I refuse to get on drugs just because I'm aging. Half the symptoms these women hopelessly cry about can be prevented with lifestyle changes. No, I'm not talking about the wrinkles and saggy skin. That's just a normal part of aging. I'm talking about weight gain, joint pain, mood swings, insomnia, depression anxiety, vaginal atrophy, low libido, diabetes, bone loss, brain fog, just to name a few. 

As for vaginal atrophy, like any other muscle, use it or lose it. Exercising your pelvic floor muscle brings healthy blood flow to that area which guess what...brings moisture. Haven’t you ever heard of vaginal weightlifting? yes it’s a thing.. look it up No need for pharmaceuticals. Just as healthy muscles make strong bones, not more estrogen. 

These women advocate for heavy weightlifting, but when it comes to the vagina, only drugs will help. Bullshit!

Alcohol, processed foods, and inactivity cause most of the symptoms people complain about with age, AKA menopause. They are huge hormone disruptors, even in men and 20 year old women. But, people want a pill patch or potion instead of putting in the hard work. 

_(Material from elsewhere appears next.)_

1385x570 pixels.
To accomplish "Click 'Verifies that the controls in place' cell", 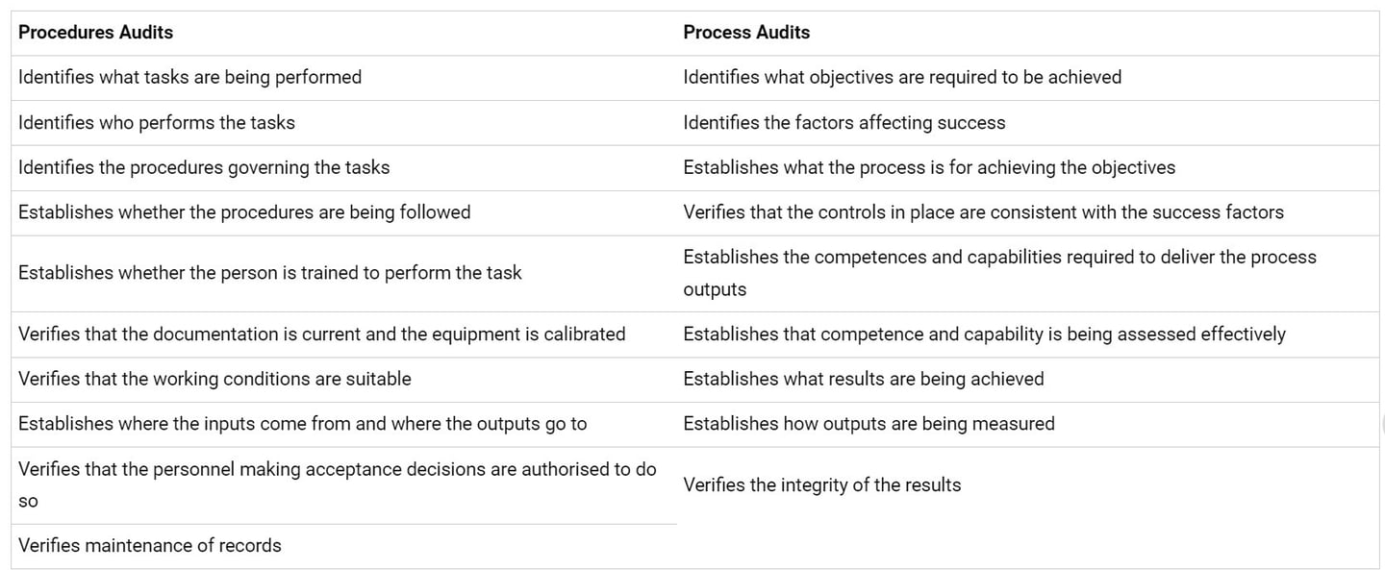I will click(x=1027, y=212).
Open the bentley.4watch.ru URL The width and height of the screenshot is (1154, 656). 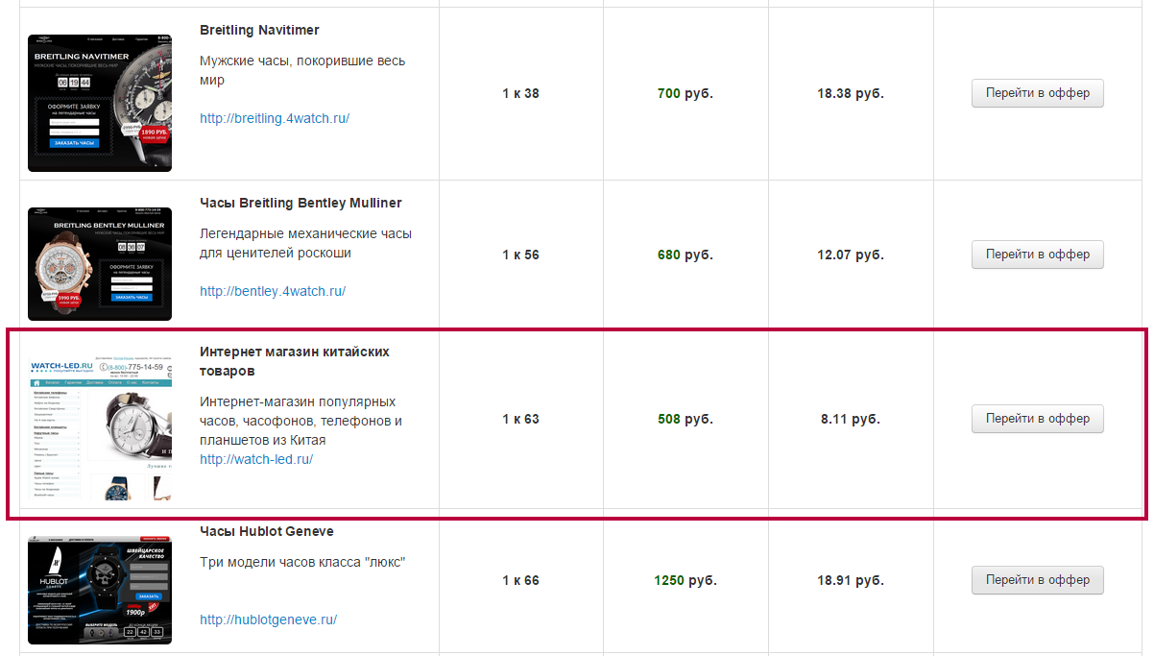point(273,291)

So we have celebrities who are now reaching their menopausal years, making money off of it by selling bogus products that don't do shit, demanding everyone stop what they’re doing and listen to their protests about the natural consequences of aging, all while clinging tightly to their wine, cheese, starbucks, fast food, toxic relationships, and other lifestyle addictions. 

Menopause is nothing new. Never before in history did women need to make menopause a worldwide protest until we started seeing aging as something that must be reversed. It's like a competition to see who can look the youngest, the older they get. 

These women are getting rich off the biggest cash cow in the world. Women. How sick is that? We need to deal with the fact that we ALL lose our youthful good looks. It's inevitable. Focus on what you can control instead and you'll be much happier. Happy girls are the prettiest after-all. 

These pharmaceuticals that are being dished out like harmless candy, will come with negative side effects, as all medications do. Estrogen is no different. We don't need the same amount of estrogen that we did when we were making babies, and to think that you can replace something your body no longer needs at the level it used to need it, is not only ignorant, but dangerous.